---- 文書の抜粋

鬼平や竹鶴~私のお気に入り~

60代前半のオヤジがお気に入りを書いています。

お気に入りその983~愛すべきハズレ本

2014-11-29 13:18:41 | 鬼平・竹鶴以外のお気に入り
今回のお気に入りは、愛すべきハズレ本です。

最近読んだハズレ本2冊をご紹介します。
著者には申し訳ありませんが、どちらも期待外れでした。
ただ著者の熱心さは痛いほど伝わってきました。
決して手を抜いて書いているのではなく、私の期待とはベクトルが違っただけ。
そのため「愛すべきハズレ本」としてご紹介します。


①溝口優司著「アフリカで誕生した人類が日本人になるまで」

国立科学博物館の人類研究部長である著者が、形質人類学から日本人のルーツを探ります。
本書は新聞の書籍広告の見出しが目につき、購入した本です。
そこには「発行から3年で10万部に達した」というようなことが大きく書かれていました。
3年で10万部って多いんですか?
本は読む方ですが、10万部の価値ってよくわかりません。
でもきっと見出しになるくらいすごいことなんだろうと想像し、興味がわきました。

ところがところが本書で知って心に残ったのは一つだけ。

--------
---- 手元の情報

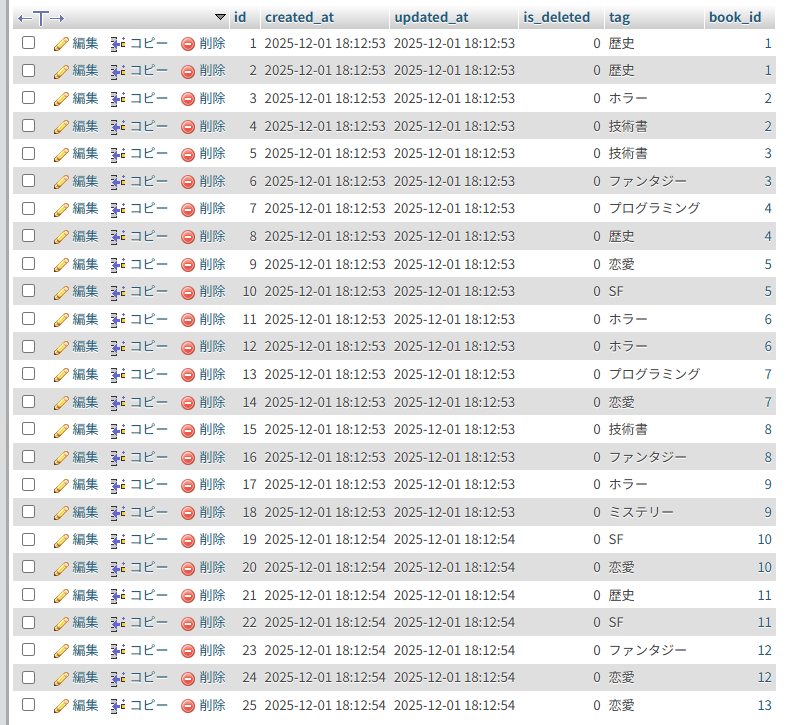Sort by the is_deleted column header
Image resolution: width=788 pixels, height=725 pixels.
[556, 18]
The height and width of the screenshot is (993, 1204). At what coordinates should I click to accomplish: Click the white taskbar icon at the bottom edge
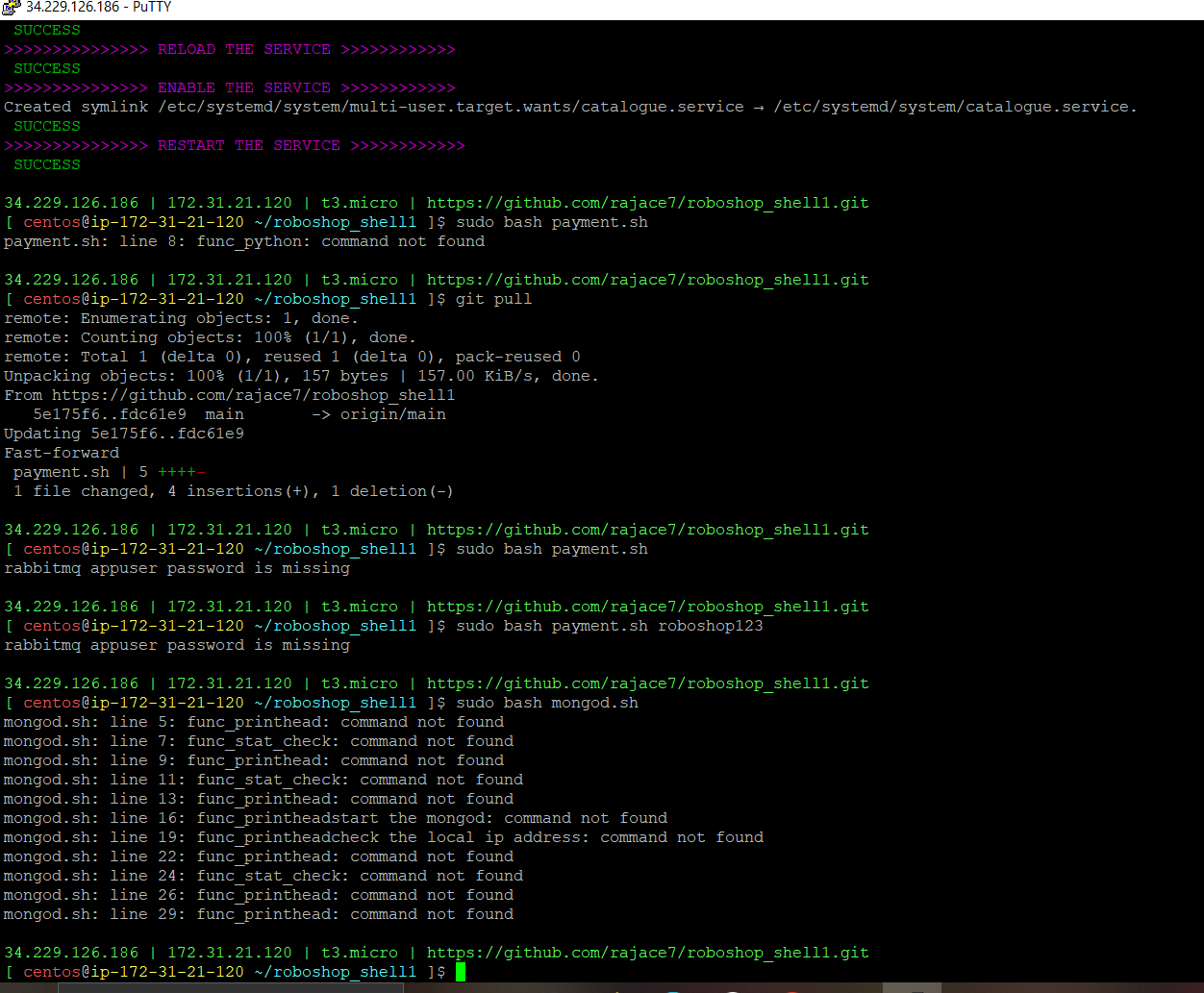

--------

取り組む作業:
1) 文書の抜粋の「ただ著者の熱心さは痛いほど伝わってきました。」から「本書は新聞の書籍広告の見出しが目につき、購入した本です。」まで（両方を含む）を、「著者」を「書き手」に置き換えて更新し、書き出してください。
2) 次の(a)〜(c)が文書の抜粋の内容と合っているか、それぞれ「はい」か「いいえ」で答え、決め手となる文書の言葉をそのまま引いてください。
(a) 筆者は、紹介する二冊はどちらも期待どおりだったと述べている。
(b) 一冊目の本は、新聞の書籍広告の見出しが目について買った。
(c) 筆者は、10万部という数字の価値をよくわかっている。

作業ごとの答え:
1)
ただ書き手の熱心さは痛いほど伝わってきました。
決して手を抜いて書いているのではなく、私の期待とはベクトルが違っただけ。
そのため「愛すべきハズレ本」としてご紹介します。


①溝口優司著「アフリカで誕生した人類が日本人になるまで」

国立科学博物館の人類研究部長である書き手が、形質人類学から日本人のルーツを探ります。
本書は新聞の書籍広告の見出しが目につき、購入した本です。

2)
(a) いいえ：「どちらも期待外れでした」
(b) はい：「本書は新聞の書籍広告の見出しが目につき、購入した本です」
(c) いいえ：「10万部の価値ってよくわかりません」